DATASET RECORDS:
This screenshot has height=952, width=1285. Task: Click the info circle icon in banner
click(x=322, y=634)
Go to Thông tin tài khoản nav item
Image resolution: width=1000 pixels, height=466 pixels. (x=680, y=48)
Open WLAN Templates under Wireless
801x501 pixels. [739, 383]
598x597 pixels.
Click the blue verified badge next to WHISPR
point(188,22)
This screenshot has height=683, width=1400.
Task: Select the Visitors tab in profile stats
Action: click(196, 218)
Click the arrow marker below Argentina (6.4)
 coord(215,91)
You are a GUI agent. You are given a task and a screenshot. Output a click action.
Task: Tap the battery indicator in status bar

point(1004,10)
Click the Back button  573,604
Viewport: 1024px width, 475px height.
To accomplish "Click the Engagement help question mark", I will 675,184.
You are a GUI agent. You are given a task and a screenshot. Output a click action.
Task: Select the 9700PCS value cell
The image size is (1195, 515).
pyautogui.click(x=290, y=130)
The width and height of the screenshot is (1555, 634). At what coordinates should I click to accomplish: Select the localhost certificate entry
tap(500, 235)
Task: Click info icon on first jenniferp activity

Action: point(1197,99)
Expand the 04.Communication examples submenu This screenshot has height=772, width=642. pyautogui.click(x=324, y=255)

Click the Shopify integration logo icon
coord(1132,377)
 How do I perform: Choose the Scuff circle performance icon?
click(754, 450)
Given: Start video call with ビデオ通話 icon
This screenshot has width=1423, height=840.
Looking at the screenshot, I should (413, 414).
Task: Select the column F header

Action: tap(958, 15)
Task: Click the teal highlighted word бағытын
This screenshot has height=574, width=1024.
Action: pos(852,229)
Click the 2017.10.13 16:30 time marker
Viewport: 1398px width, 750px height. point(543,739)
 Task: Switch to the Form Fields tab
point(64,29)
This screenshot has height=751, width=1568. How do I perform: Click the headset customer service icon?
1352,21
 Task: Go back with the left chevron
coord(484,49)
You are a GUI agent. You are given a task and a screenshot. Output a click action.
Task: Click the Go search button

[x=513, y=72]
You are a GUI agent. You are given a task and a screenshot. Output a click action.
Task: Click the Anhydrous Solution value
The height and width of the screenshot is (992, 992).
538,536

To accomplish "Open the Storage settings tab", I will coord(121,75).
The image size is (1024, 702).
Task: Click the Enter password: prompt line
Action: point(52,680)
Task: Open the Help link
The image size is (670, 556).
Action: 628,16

WORK REQUIRED:
Copy the listing again from the line that contains "This screenshot has height=751, width=1568." through the line that contains "[x=513, y=72]", keeping the requests and shifting every coordinate in the answers by -81.

RESULT:
This screenshot has height=751, width=1568. How do I perform: Click the headset customer service icon?
1271,-60
 Task: Go back with the left chevron
coord(403,-32)
You are a GUI agent. You are given a task and a screenshot. Output a click action.
Task: Click the Go search button

[x=432, y=-9]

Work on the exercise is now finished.